In spite of years of harsh spending cuts and tax increases, Europe's debt problems are getting worse.

Figures from the EU's statistics office Wednesday showed that, at the end of the second quarter, the total government debt of the 17 countries that use the single currency was worth 90 percent of the group's total economic output for the year — the highest level since the euro was launched in 1999.

The rise from the previous quarter's debt to gross domestic product ratio of 88.2 percent, and the previous year's equivalent of 87.1 percent, is a result of the eurozone's economic problems — which are making it harder for countries to handle their debts.

"The euro area economy remains stuck in a rut," said James Ashley, senior European economist at RBC Capital Markets.

According to Eurostat five of the countries that use the euro are in recession — Greece, Spain, Italy, Portugal, and Cyprus. Many analysts expect the eurozone to slip back into recession in the third quarter of the year when official figures are published next month. A recession is technically defined as two quarters of negative growth in a row.

Other figures Wednesday pointed to a deepening economic crisis in the eurozone. The purchasing managers' index — a gauge of business activity — from financial information company Markit fell from the previous month's 46.1 to 45.8 in October — its lowest level in more than three years. Any figure below 50 indicates a contraction in activity.

Meanwhile, a closely watched survey from the Ifo Institute found business confidence in Germany, Europe's biggest economy, confounded expectations of a modest increase and dropped for the sixth month in a row. Ifo's key figure for October dropped to 100 from 101.4 in September.

Germany has been the main reason why the eurozone has not fallen into recession. The country's powerhouse exporters, such as Volkswagen and BMW, have taken a slice of rising trade volumes around the world while its consumers have shown an increasing appetite to spend. However, the country's economy has recently lost its momentum as the debt troubles on its doorstep have weighed on economic confidence.

A shrinking economy makes the value of a country's debt as a proportion of the size of its economy worse. Over the past year, Italy's debt burden, for example, has risen from 123.7 percent in the first quarter to 126.1 percent in the second quarter — that's come while its economy has shrunk for four straight quarters.

Greece's finances, though, are in a league of their own. The country, which is struggling to convince debt inspectors that it's fulfilling pledges it has made in return for billions of euros worth of bailout cash, saw the biggest quarterly increase in its debt burden to 150.3 percent of national income in the second quarter from 136.9 percent in the first.

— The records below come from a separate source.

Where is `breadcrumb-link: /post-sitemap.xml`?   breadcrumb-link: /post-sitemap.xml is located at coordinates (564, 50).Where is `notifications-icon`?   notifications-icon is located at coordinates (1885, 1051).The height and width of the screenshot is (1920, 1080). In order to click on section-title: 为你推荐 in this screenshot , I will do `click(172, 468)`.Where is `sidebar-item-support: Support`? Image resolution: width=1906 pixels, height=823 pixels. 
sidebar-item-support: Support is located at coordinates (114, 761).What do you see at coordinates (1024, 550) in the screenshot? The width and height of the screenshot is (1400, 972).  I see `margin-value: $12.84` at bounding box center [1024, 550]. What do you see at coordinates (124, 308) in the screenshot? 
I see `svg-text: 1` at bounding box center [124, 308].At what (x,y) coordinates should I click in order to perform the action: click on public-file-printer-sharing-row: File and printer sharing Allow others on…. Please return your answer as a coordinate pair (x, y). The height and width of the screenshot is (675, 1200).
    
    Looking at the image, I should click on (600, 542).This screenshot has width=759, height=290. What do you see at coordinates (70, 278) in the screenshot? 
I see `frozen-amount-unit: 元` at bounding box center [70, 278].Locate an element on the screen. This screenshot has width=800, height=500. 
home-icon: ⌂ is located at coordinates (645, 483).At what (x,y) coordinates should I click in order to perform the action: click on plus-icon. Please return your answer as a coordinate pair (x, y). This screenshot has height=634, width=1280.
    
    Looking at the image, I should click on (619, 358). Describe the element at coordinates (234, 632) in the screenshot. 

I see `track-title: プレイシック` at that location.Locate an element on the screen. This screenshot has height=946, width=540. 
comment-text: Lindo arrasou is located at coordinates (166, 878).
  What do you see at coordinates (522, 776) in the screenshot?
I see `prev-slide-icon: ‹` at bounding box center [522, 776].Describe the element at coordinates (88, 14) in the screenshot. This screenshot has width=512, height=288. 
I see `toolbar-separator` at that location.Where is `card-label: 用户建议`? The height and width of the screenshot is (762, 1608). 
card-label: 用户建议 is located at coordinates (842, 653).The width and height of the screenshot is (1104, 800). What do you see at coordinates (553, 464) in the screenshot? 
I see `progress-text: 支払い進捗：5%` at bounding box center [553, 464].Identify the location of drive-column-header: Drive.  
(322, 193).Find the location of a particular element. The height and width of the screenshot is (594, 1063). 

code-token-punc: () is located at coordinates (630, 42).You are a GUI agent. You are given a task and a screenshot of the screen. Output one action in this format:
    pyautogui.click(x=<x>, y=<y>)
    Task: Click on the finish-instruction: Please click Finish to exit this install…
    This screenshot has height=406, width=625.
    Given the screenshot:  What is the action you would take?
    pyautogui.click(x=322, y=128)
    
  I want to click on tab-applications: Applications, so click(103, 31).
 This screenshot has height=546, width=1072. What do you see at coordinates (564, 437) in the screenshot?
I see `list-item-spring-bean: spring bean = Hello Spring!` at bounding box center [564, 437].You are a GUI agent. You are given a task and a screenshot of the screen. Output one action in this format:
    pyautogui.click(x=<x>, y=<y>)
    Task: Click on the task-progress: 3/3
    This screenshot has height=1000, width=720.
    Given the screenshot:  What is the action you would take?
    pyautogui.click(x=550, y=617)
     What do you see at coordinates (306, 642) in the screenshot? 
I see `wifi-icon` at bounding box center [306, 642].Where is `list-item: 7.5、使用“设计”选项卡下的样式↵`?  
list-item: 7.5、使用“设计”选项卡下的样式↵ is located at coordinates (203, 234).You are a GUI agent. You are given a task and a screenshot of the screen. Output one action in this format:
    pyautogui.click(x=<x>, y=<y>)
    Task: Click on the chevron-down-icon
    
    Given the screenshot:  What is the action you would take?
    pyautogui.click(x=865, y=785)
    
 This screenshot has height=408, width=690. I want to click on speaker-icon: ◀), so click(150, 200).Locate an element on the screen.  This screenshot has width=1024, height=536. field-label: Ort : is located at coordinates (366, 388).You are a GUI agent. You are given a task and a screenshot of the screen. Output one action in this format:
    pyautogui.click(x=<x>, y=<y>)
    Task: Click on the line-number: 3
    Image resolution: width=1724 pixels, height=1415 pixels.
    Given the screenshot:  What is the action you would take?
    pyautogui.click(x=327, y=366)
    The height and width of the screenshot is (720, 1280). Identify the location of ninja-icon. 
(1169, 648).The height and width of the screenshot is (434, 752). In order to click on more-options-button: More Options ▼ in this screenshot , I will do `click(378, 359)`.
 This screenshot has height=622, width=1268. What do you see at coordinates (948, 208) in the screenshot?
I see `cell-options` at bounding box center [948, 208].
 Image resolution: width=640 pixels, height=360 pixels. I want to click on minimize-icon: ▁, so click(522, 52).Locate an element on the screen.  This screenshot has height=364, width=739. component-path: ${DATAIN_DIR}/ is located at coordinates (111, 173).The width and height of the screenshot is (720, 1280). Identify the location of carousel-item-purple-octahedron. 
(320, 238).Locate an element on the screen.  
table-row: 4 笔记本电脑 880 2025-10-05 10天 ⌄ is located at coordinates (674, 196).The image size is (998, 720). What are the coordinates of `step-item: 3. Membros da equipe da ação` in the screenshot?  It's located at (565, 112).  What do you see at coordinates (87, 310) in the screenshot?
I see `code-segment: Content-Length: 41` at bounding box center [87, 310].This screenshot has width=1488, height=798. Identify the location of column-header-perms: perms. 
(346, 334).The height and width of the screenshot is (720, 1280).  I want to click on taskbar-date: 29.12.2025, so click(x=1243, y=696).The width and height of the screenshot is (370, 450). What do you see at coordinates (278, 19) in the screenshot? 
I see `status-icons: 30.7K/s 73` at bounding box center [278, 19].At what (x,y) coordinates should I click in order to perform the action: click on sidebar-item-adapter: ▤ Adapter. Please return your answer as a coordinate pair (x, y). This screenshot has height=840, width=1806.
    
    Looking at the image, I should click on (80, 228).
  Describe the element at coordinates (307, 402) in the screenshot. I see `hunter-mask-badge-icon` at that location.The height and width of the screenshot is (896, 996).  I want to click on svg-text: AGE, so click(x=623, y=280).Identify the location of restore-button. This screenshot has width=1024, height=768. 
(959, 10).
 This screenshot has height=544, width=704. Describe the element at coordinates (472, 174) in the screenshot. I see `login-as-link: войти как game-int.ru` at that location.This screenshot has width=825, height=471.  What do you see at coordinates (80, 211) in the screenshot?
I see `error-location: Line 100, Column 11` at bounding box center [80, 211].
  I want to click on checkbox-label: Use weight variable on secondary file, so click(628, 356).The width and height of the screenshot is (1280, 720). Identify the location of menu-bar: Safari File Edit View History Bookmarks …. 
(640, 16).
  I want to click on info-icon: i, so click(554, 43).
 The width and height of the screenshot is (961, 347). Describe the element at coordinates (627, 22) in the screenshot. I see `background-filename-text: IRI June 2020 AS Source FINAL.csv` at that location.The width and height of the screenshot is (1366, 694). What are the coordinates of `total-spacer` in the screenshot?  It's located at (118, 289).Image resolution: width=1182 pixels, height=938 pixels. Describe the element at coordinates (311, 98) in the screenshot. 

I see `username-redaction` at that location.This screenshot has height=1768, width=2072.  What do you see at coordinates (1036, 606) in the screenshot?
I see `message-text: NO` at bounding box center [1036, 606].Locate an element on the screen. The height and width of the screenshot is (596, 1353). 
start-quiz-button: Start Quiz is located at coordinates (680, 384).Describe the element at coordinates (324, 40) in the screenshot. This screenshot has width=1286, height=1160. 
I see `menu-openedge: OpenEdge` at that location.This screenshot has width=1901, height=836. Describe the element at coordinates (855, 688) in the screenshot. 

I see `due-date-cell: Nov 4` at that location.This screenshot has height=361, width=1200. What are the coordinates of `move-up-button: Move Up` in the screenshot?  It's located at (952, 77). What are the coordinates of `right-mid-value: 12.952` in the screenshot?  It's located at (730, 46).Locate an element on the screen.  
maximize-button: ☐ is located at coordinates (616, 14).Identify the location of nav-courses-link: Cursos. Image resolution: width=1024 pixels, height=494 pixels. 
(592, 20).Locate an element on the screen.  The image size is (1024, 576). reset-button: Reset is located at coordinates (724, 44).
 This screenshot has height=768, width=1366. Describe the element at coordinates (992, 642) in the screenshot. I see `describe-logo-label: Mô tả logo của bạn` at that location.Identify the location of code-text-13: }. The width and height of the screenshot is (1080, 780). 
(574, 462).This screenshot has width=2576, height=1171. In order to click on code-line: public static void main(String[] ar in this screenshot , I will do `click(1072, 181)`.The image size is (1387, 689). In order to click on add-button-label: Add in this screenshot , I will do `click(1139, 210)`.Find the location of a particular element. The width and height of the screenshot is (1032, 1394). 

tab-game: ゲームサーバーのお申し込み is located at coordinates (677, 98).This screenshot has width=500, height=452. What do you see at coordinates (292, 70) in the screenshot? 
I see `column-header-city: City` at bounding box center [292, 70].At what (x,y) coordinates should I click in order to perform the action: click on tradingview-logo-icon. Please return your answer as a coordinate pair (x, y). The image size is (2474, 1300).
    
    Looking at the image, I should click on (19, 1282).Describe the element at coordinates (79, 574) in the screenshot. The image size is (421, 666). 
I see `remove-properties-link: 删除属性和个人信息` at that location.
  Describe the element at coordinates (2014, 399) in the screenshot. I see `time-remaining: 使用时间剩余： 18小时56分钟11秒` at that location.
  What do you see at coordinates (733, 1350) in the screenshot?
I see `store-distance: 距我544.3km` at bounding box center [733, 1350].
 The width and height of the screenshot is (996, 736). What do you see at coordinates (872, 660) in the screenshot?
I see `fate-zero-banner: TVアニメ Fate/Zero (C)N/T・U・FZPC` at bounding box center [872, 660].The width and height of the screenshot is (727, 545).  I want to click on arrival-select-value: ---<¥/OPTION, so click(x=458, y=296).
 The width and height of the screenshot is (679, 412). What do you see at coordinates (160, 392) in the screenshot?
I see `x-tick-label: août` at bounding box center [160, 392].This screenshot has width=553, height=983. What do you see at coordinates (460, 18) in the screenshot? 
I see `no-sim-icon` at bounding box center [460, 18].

The increase comes despite a dramatic fall in debt in the first quarter after Greece had successfully negotiated a deal with private bondholders to accept a writedown of their Greek holdings. The country's debt was reduced to €280 billion in the first quarter from €341 billion in the second quarter of 2011 as a result of the writedown.

But any advantage gained is slowly being whittled away by the country's deep recession, which appears headed for a sixth year. Interest on the debt, as well as continued budget deficits, pushed the debt back above €300 billion in the second quarter of 2012.

In the second quarter of 2012, the Greek economy was 6.2 percent smaller than the same period the previous year and all forecasters think the recession will last for a while longer, especially as the country readies to implement even more austerity measures. Lower wages, for example, will impact consumer spending, often a vital ingredient of economic growth.